→ **Given records**:
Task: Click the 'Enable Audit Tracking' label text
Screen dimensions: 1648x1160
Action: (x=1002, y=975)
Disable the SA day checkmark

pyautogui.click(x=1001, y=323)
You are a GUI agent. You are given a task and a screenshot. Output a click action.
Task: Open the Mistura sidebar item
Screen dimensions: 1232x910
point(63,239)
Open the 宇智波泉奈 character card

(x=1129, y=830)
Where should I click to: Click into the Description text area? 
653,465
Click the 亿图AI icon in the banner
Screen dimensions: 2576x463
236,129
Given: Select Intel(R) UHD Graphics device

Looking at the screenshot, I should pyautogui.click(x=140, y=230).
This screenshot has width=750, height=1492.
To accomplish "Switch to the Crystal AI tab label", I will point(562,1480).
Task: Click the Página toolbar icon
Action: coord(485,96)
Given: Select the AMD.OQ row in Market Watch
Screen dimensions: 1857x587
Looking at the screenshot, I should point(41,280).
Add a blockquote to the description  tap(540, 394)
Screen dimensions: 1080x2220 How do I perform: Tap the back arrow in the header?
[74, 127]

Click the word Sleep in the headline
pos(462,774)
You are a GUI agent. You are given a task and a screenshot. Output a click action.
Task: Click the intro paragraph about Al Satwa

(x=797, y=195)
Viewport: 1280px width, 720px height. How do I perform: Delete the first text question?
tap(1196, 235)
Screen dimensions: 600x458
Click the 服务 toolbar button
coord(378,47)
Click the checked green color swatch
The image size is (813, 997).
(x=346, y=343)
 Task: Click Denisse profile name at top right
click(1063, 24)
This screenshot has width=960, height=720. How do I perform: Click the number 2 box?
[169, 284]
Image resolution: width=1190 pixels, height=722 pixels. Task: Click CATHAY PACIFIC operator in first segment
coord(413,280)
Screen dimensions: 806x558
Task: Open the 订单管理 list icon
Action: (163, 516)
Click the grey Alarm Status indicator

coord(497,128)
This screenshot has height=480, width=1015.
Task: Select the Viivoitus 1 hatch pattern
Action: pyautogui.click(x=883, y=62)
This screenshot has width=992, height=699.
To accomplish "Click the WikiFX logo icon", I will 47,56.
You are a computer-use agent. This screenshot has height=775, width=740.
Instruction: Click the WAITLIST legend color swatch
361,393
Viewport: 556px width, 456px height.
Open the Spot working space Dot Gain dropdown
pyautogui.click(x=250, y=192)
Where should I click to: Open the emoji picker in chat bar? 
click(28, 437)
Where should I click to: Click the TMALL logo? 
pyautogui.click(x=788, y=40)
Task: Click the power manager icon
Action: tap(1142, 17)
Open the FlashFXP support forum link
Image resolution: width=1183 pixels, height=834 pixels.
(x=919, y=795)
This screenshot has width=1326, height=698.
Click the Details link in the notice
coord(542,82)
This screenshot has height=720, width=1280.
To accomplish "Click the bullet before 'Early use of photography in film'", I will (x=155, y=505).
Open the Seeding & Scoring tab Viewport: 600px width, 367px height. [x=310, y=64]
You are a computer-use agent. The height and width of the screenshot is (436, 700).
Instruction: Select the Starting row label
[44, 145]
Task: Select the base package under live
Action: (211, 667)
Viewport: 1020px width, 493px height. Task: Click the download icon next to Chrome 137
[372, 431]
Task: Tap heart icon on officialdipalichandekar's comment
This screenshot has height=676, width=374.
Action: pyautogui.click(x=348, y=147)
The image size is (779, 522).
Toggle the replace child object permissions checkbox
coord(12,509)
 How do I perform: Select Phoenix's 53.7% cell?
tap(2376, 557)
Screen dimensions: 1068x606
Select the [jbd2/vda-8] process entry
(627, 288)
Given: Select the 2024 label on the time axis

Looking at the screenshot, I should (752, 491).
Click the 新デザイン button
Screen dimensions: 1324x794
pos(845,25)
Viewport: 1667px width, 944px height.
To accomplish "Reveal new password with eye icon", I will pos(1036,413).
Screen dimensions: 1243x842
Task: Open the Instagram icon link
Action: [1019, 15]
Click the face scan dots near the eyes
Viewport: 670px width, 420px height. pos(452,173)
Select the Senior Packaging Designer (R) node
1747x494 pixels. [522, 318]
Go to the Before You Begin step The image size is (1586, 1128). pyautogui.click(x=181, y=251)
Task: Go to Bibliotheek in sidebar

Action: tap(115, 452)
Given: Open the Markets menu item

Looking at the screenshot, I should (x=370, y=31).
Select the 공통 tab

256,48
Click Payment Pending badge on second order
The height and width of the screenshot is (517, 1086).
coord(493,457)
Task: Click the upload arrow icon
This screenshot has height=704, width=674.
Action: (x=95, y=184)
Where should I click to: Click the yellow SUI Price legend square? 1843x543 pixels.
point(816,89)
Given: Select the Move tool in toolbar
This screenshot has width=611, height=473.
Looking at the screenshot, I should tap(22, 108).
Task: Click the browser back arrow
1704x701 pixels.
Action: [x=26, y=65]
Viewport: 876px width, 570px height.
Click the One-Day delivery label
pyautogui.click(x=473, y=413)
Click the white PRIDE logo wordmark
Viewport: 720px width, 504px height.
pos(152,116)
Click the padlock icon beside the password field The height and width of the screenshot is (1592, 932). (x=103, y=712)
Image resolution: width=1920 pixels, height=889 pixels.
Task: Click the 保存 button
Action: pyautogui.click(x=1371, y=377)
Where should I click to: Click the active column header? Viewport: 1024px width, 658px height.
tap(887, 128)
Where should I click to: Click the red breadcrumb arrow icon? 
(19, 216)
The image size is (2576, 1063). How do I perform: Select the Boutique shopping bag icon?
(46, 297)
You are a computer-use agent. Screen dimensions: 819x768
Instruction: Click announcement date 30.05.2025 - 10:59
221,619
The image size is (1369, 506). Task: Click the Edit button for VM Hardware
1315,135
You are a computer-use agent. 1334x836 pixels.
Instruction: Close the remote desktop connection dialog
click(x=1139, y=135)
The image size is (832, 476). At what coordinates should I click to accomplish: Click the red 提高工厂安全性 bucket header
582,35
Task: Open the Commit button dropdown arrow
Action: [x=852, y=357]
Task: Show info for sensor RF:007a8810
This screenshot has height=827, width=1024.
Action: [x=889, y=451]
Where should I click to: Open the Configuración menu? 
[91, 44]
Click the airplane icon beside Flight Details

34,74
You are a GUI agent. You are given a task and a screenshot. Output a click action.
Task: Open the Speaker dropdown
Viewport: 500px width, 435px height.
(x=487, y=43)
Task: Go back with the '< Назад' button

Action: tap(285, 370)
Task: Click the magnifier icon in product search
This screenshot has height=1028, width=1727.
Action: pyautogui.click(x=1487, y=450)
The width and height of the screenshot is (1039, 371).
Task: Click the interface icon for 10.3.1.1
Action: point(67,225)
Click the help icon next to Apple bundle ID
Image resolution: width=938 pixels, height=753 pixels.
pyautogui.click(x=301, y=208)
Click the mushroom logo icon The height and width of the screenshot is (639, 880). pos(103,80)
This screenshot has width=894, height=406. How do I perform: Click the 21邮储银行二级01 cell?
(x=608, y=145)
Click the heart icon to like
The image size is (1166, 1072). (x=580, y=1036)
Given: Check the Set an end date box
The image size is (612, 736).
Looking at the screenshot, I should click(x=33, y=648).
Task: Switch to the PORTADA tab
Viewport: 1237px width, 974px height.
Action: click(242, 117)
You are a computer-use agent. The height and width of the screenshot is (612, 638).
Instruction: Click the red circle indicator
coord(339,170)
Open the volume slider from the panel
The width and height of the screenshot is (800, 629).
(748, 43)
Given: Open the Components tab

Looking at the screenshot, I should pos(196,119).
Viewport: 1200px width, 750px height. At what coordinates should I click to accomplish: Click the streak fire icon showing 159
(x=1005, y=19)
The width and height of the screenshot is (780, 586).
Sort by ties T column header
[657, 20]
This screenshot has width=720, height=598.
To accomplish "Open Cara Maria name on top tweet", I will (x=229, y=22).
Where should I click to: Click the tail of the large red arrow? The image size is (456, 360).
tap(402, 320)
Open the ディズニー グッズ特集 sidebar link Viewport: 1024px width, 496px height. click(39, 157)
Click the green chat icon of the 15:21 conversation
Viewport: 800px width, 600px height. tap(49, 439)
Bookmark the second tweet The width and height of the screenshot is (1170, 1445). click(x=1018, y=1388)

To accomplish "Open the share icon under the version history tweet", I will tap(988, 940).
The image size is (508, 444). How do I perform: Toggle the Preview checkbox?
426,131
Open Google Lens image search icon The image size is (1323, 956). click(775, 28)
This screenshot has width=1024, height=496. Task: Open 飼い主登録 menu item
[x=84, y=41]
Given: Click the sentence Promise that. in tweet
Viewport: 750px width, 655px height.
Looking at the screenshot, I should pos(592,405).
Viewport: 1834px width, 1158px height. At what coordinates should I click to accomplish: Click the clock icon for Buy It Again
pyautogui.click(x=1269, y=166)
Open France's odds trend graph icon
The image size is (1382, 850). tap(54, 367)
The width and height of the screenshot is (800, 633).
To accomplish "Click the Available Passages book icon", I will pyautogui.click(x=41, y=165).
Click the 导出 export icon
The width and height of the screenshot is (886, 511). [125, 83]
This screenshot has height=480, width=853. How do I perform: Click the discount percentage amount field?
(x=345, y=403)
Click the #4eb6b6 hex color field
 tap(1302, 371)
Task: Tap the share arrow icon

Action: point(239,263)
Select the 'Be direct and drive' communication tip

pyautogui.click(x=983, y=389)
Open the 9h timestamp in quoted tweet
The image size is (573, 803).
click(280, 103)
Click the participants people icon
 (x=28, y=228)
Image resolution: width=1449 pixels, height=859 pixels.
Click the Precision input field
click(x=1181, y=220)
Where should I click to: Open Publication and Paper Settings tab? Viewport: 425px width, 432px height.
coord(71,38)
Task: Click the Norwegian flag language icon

→ **What is required**: Could you write out, exactly as they stand, only the lines above that begin at the line with "Click the mushroom" and stop after the line with "Open Google Lens"?

→ **Response box**:
Click the mushroom logo icon The height and width of the screenshot is (639, 880). pos(103,80)
This screenshot has width=894, height=406. How do I perform: Click the 21邮储银行二级01 cell?
(x=608, y=145)
Click the heart icon to like
The image size is (1166, 1072). (x=580, y=1036)
Given: Check the Set an end date box
The image size is (612, 736).
Looking at the screenshot, I should click(x=33, y=648).
Task: Switch to the PORTADA tab
Viewport: 1237px width, 974px height.
Action: click(242, 117)
You are a computer-use agent. The height and width of the screenshot is (612, 638).
Instruction: Click the red circle indicator
coord(339,170)
Open the volume slider from the panel
The width and height of the screenshot is (800, 629).
(748, 43)
Given: Open the Components tab

Looking at the screenshot, I should pos(196,119).
Viewport: 1200px width, 750px height. At what coordinates should I click to accomplish: Click the streak fire icon showing 159
(x=1005, y=19)
The width and height of the screenshot is (780, 586).
Sort by ties T column header
[657, 20]
This screenshot has width=720, height=598.
To accomplish "Open Cara Maria name on top tweet", I will (x=229, y=22).
Where should I click to: Click the tail of the large red arrow? The image size is (456, 360).
tap(402, 320)
Open the ディズニー グッズ特集 sidebar link Viewport: 1024px width, 496px height. click(39, 157)
Click the green chat icon of the 15:21 conversation
Viewport: 800px width, 600px height. tap(49, 439)
Bookmark the second tweet The width and height of the screenshot is (1170, 1445). click(x=1018, y=1388)

To accomplish "Open the share icon under the version history tweet", I will tap(988, 940).
The image size is (508, 444). How do I perform: Toggle the Preview checkbox?
426,131
Open Google Lens image search icon The image size is (1323, 956). click(775, 28)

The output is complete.